Multiverse-wide cooperation via correlated decision making – Summary

This is a short summary of some of the main points from my paper on multiverse-wide superrationality. For details, caveats and justifications, see the full paper.

The target audience for this post consists of:

  • people who have already thought about the topic and thus don’t want to read through the long explanations given in the paper;
  • people who have already read (some of) the full paper and just want to refresh their memory;
  • people who don’t yet know whether they should read the full paper and thus want to know whether the content is interesting or relevant to them.
If you are not in any of these groups, this post may be confusing and not very helpful for understanding the main

Main idea

  • Take values of agents with your decision algorithm into account to make it more likely that they do the same.

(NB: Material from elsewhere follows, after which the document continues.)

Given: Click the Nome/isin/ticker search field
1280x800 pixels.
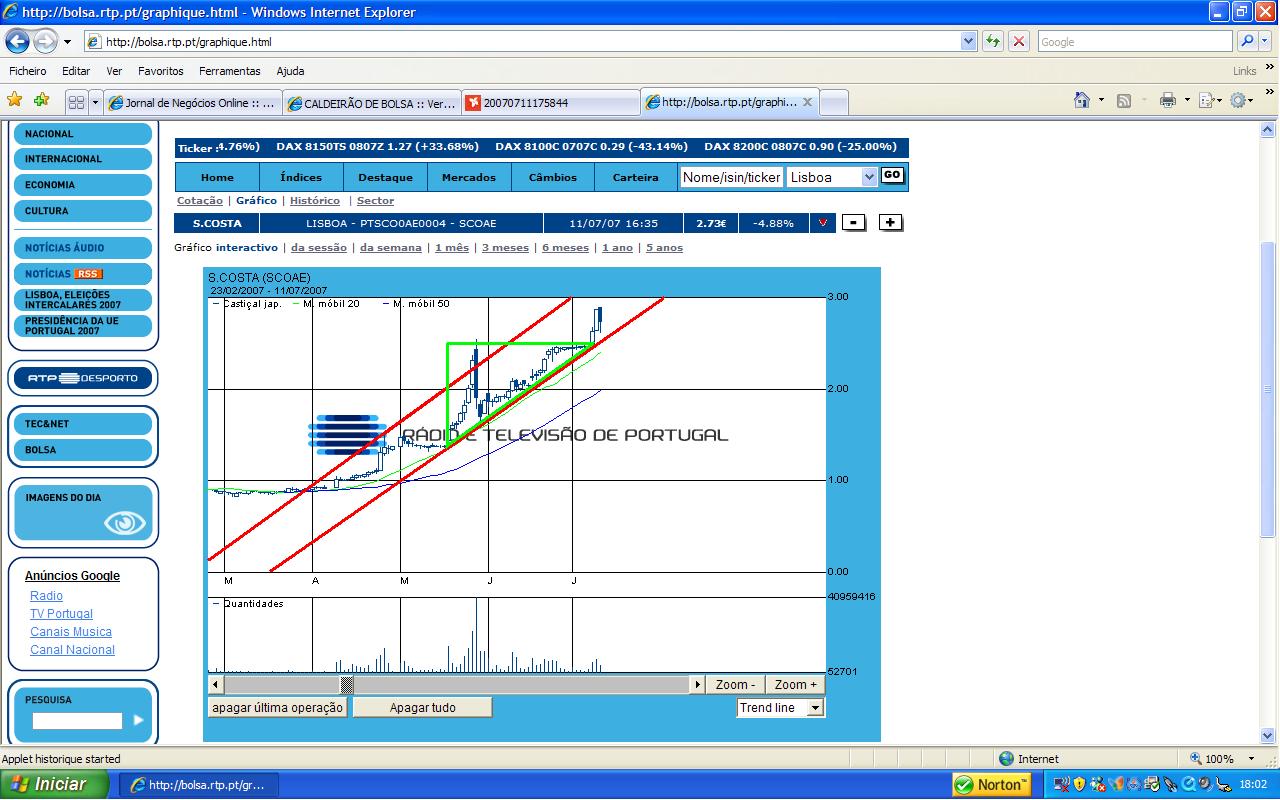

I’ll use Hofstadter’s (1983) term superrationality to refer to this kind of cooperation.
  • Whereas acausal trade as it is usually understood seems to require mutual simulation and is thus hard to get right as a human, superrationality is easy to apply for humans (if they know how they can benefit agents that use the same decision algorithm).
  • Superrationality may not be relevant among agents on Earth, e.g. because on Earth we already have causal cooperation and few people use the same decision algorithm as we use. But if we think that we might live in a vast universe or multiverse (as seems to be a common view among physicists, see, e.g., Tegmark (2003)), then there are (potentially infinitely) many agents with whom we could cooperate in the above way.
  • This multiverse-wide superrationality (MSR) suggests that when deciding between policies in our part of the multiverse, we should essentially adopt a new utility function (or, more generally, a new set of preferences) which takes into account the preferences of all agents with our decision algorithm. I will call that our compromise utility function (CUF). Whatever CUF we adopt, the others will (be more likely to) adopt a structurally similar CUF. E.g., if our CUF gives more weight to our values, then the others’ CUF will also give more weight to their values. The gains from trade appear to be highest if everyone adopts the same CUF. If this is the case, multiverse-wide superrationality has strong implications for what decisions we should make.

The superrationality mechanism

  • Superrationality works without reciprocity. For example, imagine there is one agent for every integer and that for every i, agent i can benefit agent i+1 at low cost to herself. If all the agents use the same decision algorithm, then agent i should benefit agent i+1 to make it more likely that agent i-1 also cooperates in the same way. That is, agent i should give something to an agent that cannot in any way return the favor. This means that when cooperating superrationally, you don’t need to identify which agents can help you.
  • How should the new criterion for making decisions, our compromise utility function, look like?
    • Harsanyi’s (1955) aggregation theorem suggests that it should be a weighted sum of the utility functions of all the participating agents.
    • To maximize gains from trade, everyone should adopt the same weights.
    • Variance-voting (Cotton-Barratt 2013; MacAskill 2014, ch. 3) is a promising candidate.
    • If some of the values require coordination (e.g., if one of the agents wants there to be at least one proof of the Riemann conjecture in the multiverse), then things get more complicated.
  • “Updatelessness” has some implications. E.g., it means that one should, under certain conditions, accept a superrational compromise that is bad for oneself.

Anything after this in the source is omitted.